According to the report, the overall buying intention index in the next twelve months stood at 29.9 index points, indicating that most consumers do not intend to buy big-ticket items in the next 12 months.
Also, the buying intention indices for consumer durables, motor vehicles and houses, etc were below 50 points, which shows that respondents have no plans to make these purchases in the next twelve months.
Other Key highlights
- The consumers’ overall confidence outlook was pessimistic in Q4 2020 standing at -14.8 index points. Consumers attributed this unfavourable outlook to declining economic conditions, family financial situation and declining family income.

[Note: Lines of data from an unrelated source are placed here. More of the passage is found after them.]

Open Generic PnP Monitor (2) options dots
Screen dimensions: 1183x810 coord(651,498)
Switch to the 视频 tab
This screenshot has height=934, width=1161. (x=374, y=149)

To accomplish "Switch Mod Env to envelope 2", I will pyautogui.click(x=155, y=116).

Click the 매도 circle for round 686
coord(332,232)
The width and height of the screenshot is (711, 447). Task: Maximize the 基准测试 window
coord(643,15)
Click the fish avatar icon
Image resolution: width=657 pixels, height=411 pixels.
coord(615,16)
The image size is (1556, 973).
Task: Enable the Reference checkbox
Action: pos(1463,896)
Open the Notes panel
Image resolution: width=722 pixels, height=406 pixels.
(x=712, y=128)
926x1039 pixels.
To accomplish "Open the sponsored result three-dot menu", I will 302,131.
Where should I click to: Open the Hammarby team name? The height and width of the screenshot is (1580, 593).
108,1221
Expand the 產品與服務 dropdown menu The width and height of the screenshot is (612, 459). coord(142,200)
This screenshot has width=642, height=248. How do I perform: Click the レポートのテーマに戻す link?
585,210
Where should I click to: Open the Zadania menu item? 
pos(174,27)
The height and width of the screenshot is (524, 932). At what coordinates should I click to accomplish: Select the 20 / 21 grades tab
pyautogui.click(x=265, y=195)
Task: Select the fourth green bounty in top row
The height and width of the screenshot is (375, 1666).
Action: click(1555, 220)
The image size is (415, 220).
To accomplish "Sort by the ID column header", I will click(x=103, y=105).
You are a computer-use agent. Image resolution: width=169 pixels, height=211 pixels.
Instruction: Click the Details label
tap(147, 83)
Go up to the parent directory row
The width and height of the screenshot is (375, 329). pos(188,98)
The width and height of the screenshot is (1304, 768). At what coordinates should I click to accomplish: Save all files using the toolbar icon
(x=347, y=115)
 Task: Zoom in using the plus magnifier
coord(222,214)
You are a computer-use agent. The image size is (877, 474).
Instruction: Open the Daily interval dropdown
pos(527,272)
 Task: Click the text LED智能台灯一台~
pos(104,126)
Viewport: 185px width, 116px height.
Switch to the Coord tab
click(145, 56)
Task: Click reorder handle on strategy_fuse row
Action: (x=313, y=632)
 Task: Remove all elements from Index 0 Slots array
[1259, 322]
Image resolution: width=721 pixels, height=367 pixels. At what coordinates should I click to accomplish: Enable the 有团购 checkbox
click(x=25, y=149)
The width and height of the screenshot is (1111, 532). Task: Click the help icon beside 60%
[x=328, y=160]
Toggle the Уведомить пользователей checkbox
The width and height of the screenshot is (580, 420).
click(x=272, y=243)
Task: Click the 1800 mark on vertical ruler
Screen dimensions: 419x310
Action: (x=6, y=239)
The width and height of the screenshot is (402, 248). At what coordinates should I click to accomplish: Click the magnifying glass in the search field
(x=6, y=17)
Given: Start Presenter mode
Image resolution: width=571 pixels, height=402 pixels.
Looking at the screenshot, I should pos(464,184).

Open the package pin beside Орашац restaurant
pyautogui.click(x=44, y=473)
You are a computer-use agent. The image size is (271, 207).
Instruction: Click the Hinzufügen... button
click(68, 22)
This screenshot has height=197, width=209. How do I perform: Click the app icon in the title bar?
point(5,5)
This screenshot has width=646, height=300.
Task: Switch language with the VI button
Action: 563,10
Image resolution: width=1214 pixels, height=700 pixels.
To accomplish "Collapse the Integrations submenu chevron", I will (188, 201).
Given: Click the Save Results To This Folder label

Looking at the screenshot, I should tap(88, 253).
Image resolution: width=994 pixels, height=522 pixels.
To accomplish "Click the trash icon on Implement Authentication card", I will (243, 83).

- Most consumers expect that prices of goods and services would rise in the next 12 months, with an index of 43.1 points – largely driven by savings, food & other household needs, Education, Purchase of Appliances/durables, Purchase of Cars/Motor Vehicles, and purchase of houses.
- Consumers generally expect the unemployment rate to rise in the next one year, with unemployment index for the next 12 months remaining positive at 36.9 points in Q4 2020.
- Consumers are expecting the borrowing rate to rise and anticipate the naira to appreciate in the next 12 months, with indices of 12.2 and 3.9 points respectively.
What you should know
- The Consumer Expectations Survey (CES) was conducted during the period of November 16 -25, 2020.
- A random sample size of 2,070 households was chosen, drawn from 207 Enumeration Areas (EAs) across the country, with a response rate of 99.8%.
What this means
Consumers are quite optimistic in their outlook that next quarter and next 12 months look good with opportunities to save some money, rather than spending them to buy big-ticket items, from the expected increase in net household income – an anticipated improvement in Nigeria’s economic conditions.